School of Medicine, Indiana University, Indianapolis, IN, USA.
Biomed Inform Insights. 2018 Oct 31;10:1178222618807481. doi: 10.1177/1178222618807481. eCollection 2018.
Convolutional neural networks (CNNs) have gained steady popularity as a tool to perform automatic classification of whole slide histology images. While CNNs have proven to be powerful classifiers in this context, they fail to explain this classification, as the network engineered features used for modeling and classification are ONLY interpretable by the CNNs themselves. This work aims at enhancing a traditional neural network model to perform histology image modeling, patient classification, and interpretation of the distinctive features identified by the network within the histology whole slide images (WSIs). We synthesize a workflow which (a) intelligently samples the training data by automatically selecting only image areas that display visible disease-relevant tissue state and (b) isolates regions most pertinent to the trained CNN prediction and translates them to observable and qualitative features such as color, intensity, cell and tissue morphology and texture.
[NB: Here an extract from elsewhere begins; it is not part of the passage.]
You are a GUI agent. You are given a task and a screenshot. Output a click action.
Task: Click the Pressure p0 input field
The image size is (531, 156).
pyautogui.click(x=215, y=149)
We use the Cancer Genome Atlas's Breast Invasive Carcinoma (TCGA-BRCA) histology dataset to build a model predicting patient attributes (disease stage and node status) and the tumor proliferation challenge (TUPAC 2016) breast cancer histology image repository to help identify disease-relevant tissue state (mitotic activity). We find that our enhanced CNN based workflow both increased patient attribute predictive accuracy (~2% increase for disease stage and ~10% increase for node status) and experimentally proved that a data-driven CNN histology model predicting breast invasive carcinoma stages is highly sensitive to features such as color, cell size, and shape, granularity, and uniformity. This work summarizes the need for understanding the widely trusted models built using deep learning and adds a layer of biological context to a technique that functioned as a classification only approach till now.
卷积神经网络(CNN)作为一种对全切片组织学图像进行自动分类的工具,已逐渐受到广泛欢迎。虽然CNN在这种情况下已被证明是强大的分类器,但它们无法解释这种分类,因为用于建模和分类的网络工程特征只能由CNN本身解释。这项工作旨在增强传统神经网络模型,以执行组织学图像建模、患者分类,并解释网络在组织学全切片图像(WSI)中识别出的独特特征。我们合成了一个工作流程,该流程(a)通过自动仅选择显示可见疾病相关组织状态的图像区域来智能地对训练数据进行采样,以及(b)分离与训练后的CNN预测最相关的区域,并将它们转化为可观察和定性的特征,如颜色、强度、细胞和组织形态及纹理。我们使用癌症基因组图谱的乳腺浸润性癌(TCGA - BRCA)组织学数据集来构建一个预测患者属性(疾病阶段和淋巴结状态)的模型,并使用肿瘤增殖挑战(TUPAC 2016)乳腺癌组织学图像库来帮助识别疾病相关组织状态(有丝分裂活性)。我们发现,基于增强型CNN的工作流程既提高了患者属性预测准确性(疾病阶段提高约2%,淋巴结状态提高约10%),并通过实验证明,预测乳腺浸润性癌阶段的数据驱动CNN组织学模型对颜色、细胞大小和形状、粒度和均匀性等特征高度敏感。这项工作总结了理解使用深度学习构建的广泛受信任模型的必要性,并为一种迄今为止仅作为分类方法的技术增加了一层生物学背景。